To effectively sequence the loblolly's massive genome, the team used a new method that can speed up genome assembly by compressing the raw sequence data by 100 times. Present day genome sequencing tools easily decipher the DNA but do so in short fragments. The loblolly had 16 billion separate fragments, which had to be sequenced and then put back together in a process called genome assembly.
"We were able to assemble the human genome, but that was close to the limit of our ability; seven times bigger was just too much," said Steven Salzberg, a coauthor on the papers.
This problem was solved when the scientists used the new method developed by researchers at the University of Maryland, which pre-processes the sequence data, eliminates redundancies, and yields 100 times less sequence data. This method was used here for the first time and allowed the scientists to assemble a much more complete genome sequence, than had been attempted before.
"The size of the pieces of consecutive sequence that we assembled are orders of magnitude larger than what's been previously published," said Neale. This sequence can be now used as a high quality "reference" genome to facilitate genome sequencing in other conifers.

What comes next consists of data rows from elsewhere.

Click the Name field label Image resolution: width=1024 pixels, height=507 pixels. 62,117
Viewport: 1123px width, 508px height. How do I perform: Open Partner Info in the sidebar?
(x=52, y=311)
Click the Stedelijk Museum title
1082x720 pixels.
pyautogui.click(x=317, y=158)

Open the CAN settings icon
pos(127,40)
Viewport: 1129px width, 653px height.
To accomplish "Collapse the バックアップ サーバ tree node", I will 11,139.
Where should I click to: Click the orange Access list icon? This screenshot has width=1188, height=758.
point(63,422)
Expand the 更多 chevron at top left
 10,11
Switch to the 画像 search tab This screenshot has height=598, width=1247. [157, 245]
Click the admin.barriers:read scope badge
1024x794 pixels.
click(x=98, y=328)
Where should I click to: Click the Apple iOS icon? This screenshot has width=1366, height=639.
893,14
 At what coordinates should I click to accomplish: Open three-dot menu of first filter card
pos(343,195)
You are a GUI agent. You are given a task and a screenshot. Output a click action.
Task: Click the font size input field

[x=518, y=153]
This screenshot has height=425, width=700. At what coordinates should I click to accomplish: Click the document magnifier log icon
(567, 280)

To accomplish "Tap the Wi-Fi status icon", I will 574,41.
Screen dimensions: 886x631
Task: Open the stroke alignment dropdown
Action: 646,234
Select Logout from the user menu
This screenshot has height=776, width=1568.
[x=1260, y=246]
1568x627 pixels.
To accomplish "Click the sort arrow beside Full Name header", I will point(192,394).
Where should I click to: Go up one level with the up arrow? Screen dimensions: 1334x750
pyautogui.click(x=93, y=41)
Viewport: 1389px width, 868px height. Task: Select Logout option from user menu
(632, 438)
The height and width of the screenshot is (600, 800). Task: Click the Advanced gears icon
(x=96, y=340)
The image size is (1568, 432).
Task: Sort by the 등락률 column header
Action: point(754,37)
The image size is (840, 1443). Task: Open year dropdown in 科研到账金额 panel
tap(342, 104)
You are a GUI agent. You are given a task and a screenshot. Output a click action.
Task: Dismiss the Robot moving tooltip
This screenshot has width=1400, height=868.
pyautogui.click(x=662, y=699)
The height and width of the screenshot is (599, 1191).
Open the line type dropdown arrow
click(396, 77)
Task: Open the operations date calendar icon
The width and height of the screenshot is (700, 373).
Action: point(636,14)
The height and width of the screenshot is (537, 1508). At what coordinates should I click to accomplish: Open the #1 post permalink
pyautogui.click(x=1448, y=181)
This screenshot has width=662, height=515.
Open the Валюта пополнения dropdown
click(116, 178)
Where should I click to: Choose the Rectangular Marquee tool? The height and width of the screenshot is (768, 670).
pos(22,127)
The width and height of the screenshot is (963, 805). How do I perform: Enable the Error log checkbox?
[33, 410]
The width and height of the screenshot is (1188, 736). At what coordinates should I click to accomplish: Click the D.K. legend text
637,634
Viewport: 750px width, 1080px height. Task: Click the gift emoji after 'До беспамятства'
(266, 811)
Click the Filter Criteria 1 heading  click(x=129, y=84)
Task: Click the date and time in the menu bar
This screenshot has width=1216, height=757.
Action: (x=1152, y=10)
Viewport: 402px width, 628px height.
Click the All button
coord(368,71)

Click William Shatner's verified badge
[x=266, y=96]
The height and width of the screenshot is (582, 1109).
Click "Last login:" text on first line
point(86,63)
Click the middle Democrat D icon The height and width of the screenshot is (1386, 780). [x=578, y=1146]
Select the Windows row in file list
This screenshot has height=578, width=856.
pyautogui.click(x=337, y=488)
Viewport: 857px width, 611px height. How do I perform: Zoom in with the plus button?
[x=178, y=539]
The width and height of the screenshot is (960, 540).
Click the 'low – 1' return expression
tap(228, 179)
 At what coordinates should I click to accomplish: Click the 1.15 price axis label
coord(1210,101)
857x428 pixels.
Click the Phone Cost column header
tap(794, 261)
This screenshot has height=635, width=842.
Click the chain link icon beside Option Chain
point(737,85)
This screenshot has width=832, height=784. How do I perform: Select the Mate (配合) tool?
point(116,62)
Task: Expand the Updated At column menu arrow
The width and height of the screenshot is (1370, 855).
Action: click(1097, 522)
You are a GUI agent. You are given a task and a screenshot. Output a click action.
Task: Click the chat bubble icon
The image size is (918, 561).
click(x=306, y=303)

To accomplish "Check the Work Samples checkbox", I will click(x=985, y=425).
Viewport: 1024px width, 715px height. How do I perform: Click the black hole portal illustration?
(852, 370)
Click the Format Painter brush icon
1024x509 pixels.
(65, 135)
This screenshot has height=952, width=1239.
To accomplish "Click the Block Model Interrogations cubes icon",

The new sequencing confirmed that 82 percent of the loblolly genome is made up of invasive DNA elements and other DNA fragments that copied themselves around the genome. The sequencing also highlighted the location of genes that may be involved in disease resistance. For example, researchers from the Forest Service Southern Institute for Forest Genetics, identified an important candidate gene for resistance to fusiform rust, that causes untold damage to southern pines.
Understanding the genetic resistance in plants can be of huge benefit to scientists and forest managers who can select trees with an inherent resistance to pathogens.
"The fusiform rust mapping that our scientists did as part of this project provides significant information for land managers, since more than 500 million loblolly pine seedlings with these resistance genes are planted every year. The group selected loblolly pine for sequencing because of the relatively long history of genetic research from the institute and others on the loblolly's complex traits such as disease resistance," said Dana Nelson, the institute's project leader.
The loblolly genome project was an open-access project and the scientists shared the results from the experiments with the research community.